In the back of my head, I was vaguely aware of Edward still there, talking to me with urging words that I was too brainless to understand. One hand still sat heavily across my nape like a collar, but his other hand disappeared and a second later I heard the familiar unzipping sound of a zipper.
I was still vibrating when the head of his cock brushed across my entrance. “I’m not stopping to look for a condom, and I don’t trust you with my cum, even if you say you’re on birth control, so I’ll be pulling out.”

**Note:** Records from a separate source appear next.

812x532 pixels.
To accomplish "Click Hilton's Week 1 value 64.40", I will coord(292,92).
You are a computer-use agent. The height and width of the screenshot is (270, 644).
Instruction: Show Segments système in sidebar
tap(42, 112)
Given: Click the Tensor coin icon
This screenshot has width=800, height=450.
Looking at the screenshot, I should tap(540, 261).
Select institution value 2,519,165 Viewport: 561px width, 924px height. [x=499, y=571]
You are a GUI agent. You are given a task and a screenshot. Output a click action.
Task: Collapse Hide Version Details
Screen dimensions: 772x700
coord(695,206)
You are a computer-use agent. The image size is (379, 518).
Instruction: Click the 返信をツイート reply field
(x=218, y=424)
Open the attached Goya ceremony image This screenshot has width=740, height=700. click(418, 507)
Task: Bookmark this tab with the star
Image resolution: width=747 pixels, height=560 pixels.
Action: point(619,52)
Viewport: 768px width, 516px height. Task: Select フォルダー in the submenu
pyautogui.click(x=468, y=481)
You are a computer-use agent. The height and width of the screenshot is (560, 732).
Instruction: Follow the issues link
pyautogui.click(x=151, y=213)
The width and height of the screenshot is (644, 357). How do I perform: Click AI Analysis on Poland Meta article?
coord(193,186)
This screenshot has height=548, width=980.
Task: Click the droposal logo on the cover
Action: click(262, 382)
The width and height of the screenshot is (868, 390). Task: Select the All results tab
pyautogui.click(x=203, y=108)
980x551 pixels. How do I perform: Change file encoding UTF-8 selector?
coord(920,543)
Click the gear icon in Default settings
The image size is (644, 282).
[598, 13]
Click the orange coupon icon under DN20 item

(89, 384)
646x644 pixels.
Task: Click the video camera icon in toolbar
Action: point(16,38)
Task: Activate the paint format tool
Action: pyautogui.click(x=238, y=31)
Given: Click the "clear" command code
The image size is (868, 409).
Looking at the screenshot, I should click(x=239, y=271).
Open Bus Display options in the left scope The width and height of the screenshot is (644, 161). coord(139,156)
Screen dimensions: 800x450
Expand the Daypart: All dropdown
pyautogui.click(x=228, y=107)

Without any other warning, he shoved inside of me on a low grunt.
And, holy shit, he was big.
I’d known he was big, but the visual evidence was much different than the tactile evidence. His girth filled me completely, pressed firmly against my walls. Each stroke in and out massaged places inside of me that had never been touched, and oh my God, I was definitely going to come again.
My heels flew off as my legs and arms went instinctively around him, both to bring him closer and to keep him from going anywhere. Oh, and also to hold on for my own dear life, because he rode me rough with deep, rapid jabs.
Even at his ferocious tempo, he barely broke a sweat. I was breathless and wild und
erneath him while he seemed almost unaffected.
His eyes, though. His eyes gave him away. I’d closed mine briefly first, and then I’d opened them to find him studying me intently with his heavily lidded blues. I had no idea what he saw in me, but what I saw made my stomach fly into my chest. There was a softness there I’d never seen in him before. A tenderness completely out of character.
Had that look always been there? Hidden by a grave exterior, did that look live beneath in the same way a nuclear core of emotion dwelt concealed inside of me?
I didn’t know, but I hoped so. I liked that look. I wanted to hold onto it. I clung to it with my gaze, and brought my hands from his shoulders up to cradle his face.
He flinched at the touch, and growled. His hand moved to my tangle in my hair, and he pulled viciously, as he had earlier. The message was clear—he’d fuck me, but he didn’t want it to be intimate.
But he’d started it first, with that softness in his eyes, and I wasn’t going to be outdone. I refused to remove my hands, even as his thrusts grew more brutal, and he shifted his pelvis to torment and brush against my sensitive clit.
It was a battle, his resolve against mine. His determination to stay cruel and hard versus my insistence to see more of the kindness peeking out from underneath.
And when his mouth crashed down against mine, and his lips kissed hungrily at mine, I claimed victory as mine. Because that kiss—that kiss, with its persistent strokes of his tongue and greedy nips of his teeth—that kiss was generous and warm and affectionate. That kiss was kindling, and, as I clutched my fingers in his hair and devoured what he gave, another powerful orgasm surged through me.
“No, you don’t push me out,” he said, as I clamped down around his cock, a ruthless smile on the lips that had just been locked with mine. “You let me in when I want in.” He pushed harder, forcing his way through the clenching walls of my pussy.
When he was deeply seated, his cock buried inside me to the root, he leaned his forehead against mine, and in my hazy post-orgasm state, I may have heard wrong, but I swear he whispered, “It wasn’t supposed to be like this. You weren’t supposed to be like this.”